As reported previously regarding the treatment of UWW, European regulations require a pre-authorization (if the wastewater is considered to be industrial) before its discharge into UWW collection systems. Moreover, the European Directive n. 98 of 19 November 2008 (2008/98/CEE) [12] about the management of hazardous wastes and the list of hazardous wastes of the European Decision n. 532 of 3 May 2000 (2000/532/CEE) [13] state that some hospital liquid waste (pharmaceutical products, medicines, residues from substances employed as solvents, soaps, non-halogenated organic substance, etc.) must not be discharged into a foul sewer, but must be treated as a waste product and collected and disposed of as such. For the effluents of the hospital foul sewer, there is no specific disposition; so the various member states of the European Union have their own legislation, evaluation, and selection criteria for HWW quality and its management. If a hospital facility is considered, by the legislation of the state, to be industrial or like a facility that discharges not only domestic wastewater (as in Spain [13] [14]), specific characteristics of the wastewater will be required in order to obtain permission to discharge it into the municipal WWTP; usually a pretreatment is required.

On the other hand, in a country where the HWW is considered to be domestic or communal, neither authorization nor specific characteristics are required (as in Germany, [15]). In other cases, if the HWW complies with the specific characteristics established by the WWTP authority, the wastewater may be considered a domestic effluent and therefore discharged into WWTPs without any permission [16]. For example, in Italy at present, in health facilities with fewer than 50 beds and not provided with analytical and research laboratories, the wastewaters produced by the hospital are treated as domestic wastewater, with the result that these can be discharged without authorization [17]. In all other cases, the discharge of wastewaters produced by health facilities must be authorized according to the Italian Legislative Decree no. 152/2006 [18]. In Italy the authorizing Authority changes from area to area (once were ATO, Ambiti Territoriali Ottimali, and now are provinces or Città Metropolitana), and it usually delegates the integrated water cycle manager. However, the hospital effluents are generally considered of the same pollutant load of domestic ones.

The Chinese normative considers hospitals to be industries [19]. In addition, the number of beds is a determining factor, as in Italy. Specifically, the Chinese normative requires the search for certain indicators (e.g., fecal coliforms) in hospitals with more than 50 beds.

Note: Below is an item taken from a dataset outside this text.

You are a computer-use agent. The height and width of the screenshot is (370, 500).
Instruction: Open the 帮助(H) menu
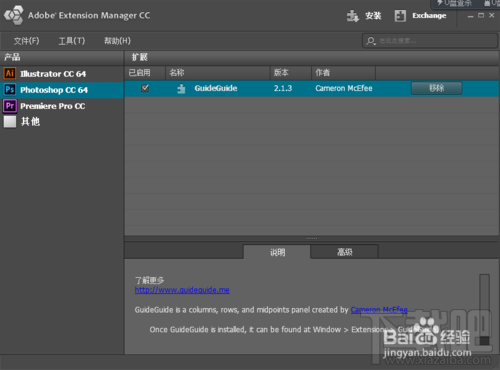117,41
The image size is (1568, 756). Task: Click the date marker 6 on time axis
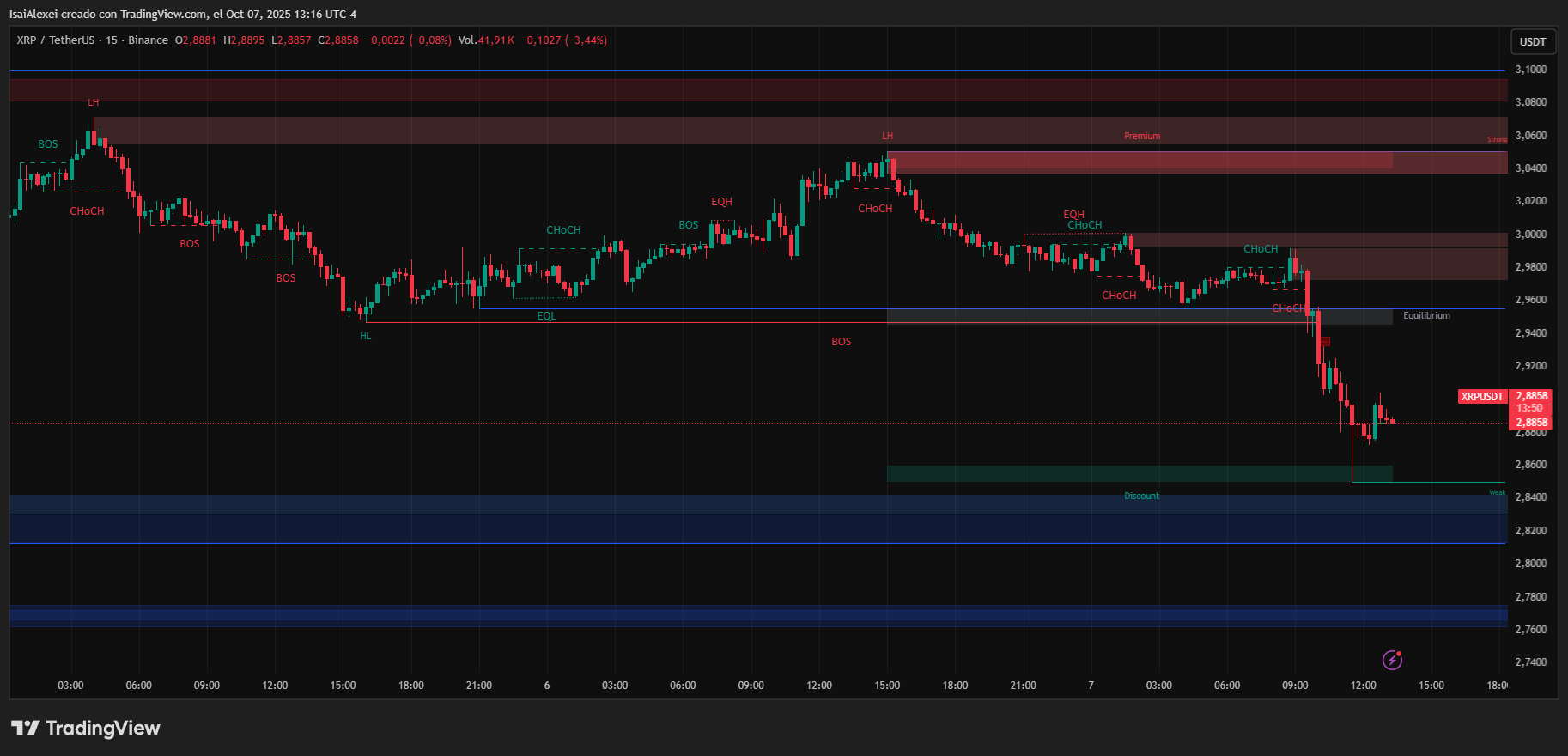click(547, 686)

In other countries, the legislation explains specifically how to treat and manage the hospital wastewater. For example, in Vietnam, in the law on environmental protection, there is a specific section on environmental protection regarding hospitals and medical facilities [20]. Article 72 of this law indicates that “Hospitals and medical facilities are obliged to: (a) Collect and treat medical wastewater in accordance with environmental standards.” Moreover, unlike what is stated in other regulations, the environmental standards are established considering the use of the water bodies that collect the hospital wastewater. In fact the maximum value of different standards can be calculated using the following formula:

$$ {C}_{\mathrm{max}}=C\times K $$

where C is the value of parameter and it is generally lower when the water resource which collects the wastewater, is used for drinking or for other purposes. K is the coefficient of the size and type of health facility [21]. For example, considering the parameter “total coliforms,” the law reports two different values: (1) 3,000 MPN/100 ml if the water resource is used as drinking water supply, and (2) 5,000 MPN/100 ml if the water is not used for drinking water supply. For some parameters (e.g., pH, total coliforms, Salmonella, Shigella, and Vibrio colera) the value of K coefficient is always =1.

3 Guidelines for the Management of Hospital Wastewater

The main guidelines on the management of hospital wastewater are reported in Table 2.

Table 2 Guidelines on the management of hospital wastewaters

3.1 WHO Guidelines

The only existing guidelines concerning hospital effluents were published by the World Health Organization (WHO) in 1999: “Safe Management of Wastes from Health-care Activities” [22] and updated in 2014 [23]. In particular, this document spends a specific chapter on the description of the collection and disposal of hospital wastewater, described in detail subsequently. The guidelines divide the health-care wastewater into three categories:

  • Blackwater (sewage) is heavily polluted wastewater that contains high concentrations of fecal matter and urine.

  • Greywater (sullage) contains more dilute residues from washing, bathing, laboratory processes, laundry, and technical processes such as cooling water or the rinsing of X-ray films.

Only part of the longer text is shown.